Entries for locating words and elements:
#####
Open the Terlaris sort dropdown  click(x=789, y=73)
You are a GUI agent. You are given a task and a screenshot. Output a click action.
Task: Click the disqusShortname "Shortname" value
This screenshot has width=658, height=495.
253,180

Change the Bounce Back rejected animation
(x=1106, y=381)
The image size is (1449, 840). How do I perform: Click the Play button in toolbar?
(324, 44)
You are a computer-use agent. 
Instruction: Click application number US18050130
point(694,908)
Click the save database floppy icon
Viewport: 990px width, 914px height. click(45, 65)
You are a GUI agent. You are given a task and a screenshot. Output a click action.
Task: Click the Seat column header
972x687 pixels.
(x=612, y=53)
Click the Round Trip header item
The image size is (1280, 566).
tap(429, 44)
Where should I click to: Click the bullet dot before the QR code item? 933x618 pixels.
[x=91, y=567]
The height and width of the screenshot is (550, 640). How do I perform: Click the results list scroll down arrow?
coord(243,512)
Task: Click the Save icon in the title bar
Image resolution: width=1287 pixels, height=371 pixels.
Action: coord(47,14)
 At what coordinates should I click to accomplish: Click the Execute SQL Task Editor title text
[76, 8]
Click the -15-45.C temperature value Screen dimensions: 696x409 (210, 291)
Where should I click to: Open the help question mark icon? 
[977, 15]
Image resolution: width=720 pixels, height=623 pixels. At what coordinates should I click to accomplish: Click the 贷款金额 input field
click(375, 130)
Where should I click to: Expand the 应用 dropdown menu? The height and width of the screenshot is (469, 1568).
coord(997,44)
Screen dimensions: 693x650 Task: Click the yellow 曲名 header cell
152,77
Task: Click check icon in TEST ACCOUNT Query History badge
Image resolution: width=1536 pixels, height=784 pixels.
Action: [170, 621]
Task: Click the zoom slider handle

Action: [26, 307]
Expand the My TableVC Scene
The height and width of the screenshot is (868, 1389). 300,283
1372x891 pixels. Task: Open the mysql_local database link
#####
=== TASK ===
Starting with the first line of the material and going on through the line with "point(694,908)", write those lines out again with the requests included, shifting every coordinate in the answers by -96.

=== EXERCISE OUTPUT ===
Open the Terlaris sort dropdown  click(x=693, y=-23)
You are a GUI agent. You are given a task and a screenshot. Output a click action.
Task: Click the disqusShortname "Shortname" value
This screenshot has width=658, height=495.
157,84

Change the Bounce Back rejected animation
(x=1010, y=285)
The image size is (1449, 840). How do I perform: Click the Play button in toolbar?
(228, -52)
You are a computer-use agent. 
Instruction: Click application number US18050130
point(598,812)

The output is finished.